I think I’m a bit delusional these days. Like everyone else right about now, I feel buried under work, but I think I’m in denial at how much I have to do. I feel as if I’ve totally lost my teaching mojo. While I start the day off prepared, I get to class and find myself completely clueless about what I want to talk about or teach them. My students are very interested in stories about my family though, so I’ve promised them a story a class because I’m shameless and I need better than good evals this year and if they ask for funny stories about my family and that makes them happy and I pretend that it’s mildly related to the lit and they enjoy class and what we’re doing, then I’ll oblige. It could backfire, but a student today, who is decidedly not crazy, told me that I was her favorite teacher and that she loved my class and she’s taking my class next semester. I was surprised to hear this because she’s quiet and always looks scared in class, but it was nice to hear it. I almost got a bit weepy.
But I actually feel really stressed under all of this. These papers, adjunct scheduling, and the chunk of money that the car is requiring now that it’s spending the night at the dealership. The apartment is a mess.
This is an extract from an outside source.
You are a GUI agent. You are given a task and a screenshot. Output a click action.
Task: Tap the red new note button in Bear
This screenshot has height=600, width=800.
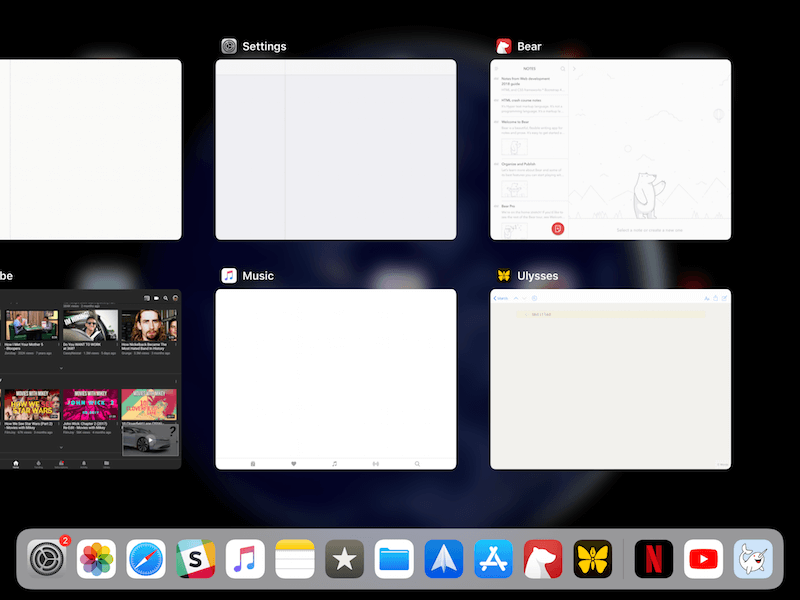tap(558, 229)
And I believe there’s some mildew action in the bathroom somewhere because it smells like mildew and I don’t have time to deal with it (I think it’s the towels, but who has time to do laundry right now when there’s no towel shortage). Miss T seems to be healing from her bladder infection but she went for a long time today without going out so now she’s sick. It turns out the Red Rocket is much like the easily scared woman from this show as I slapped my thighs and he jumped, tucked his tail under, put his ears back and buried his head in The J’s stomach. And it wasn’t a loud noise either.
But I digress. I hope my denial does not cause a sudden crash and burn, but I’ll ride that wave as long as I can. I under this illusion that I’m going to get everything done and everything will work out. I don’t remember owning rose colored glasses, but they appear to be on my face right now. Maybe I just got enough sleep last night. We’ll see if I’m singing the same tune Wednesday morning.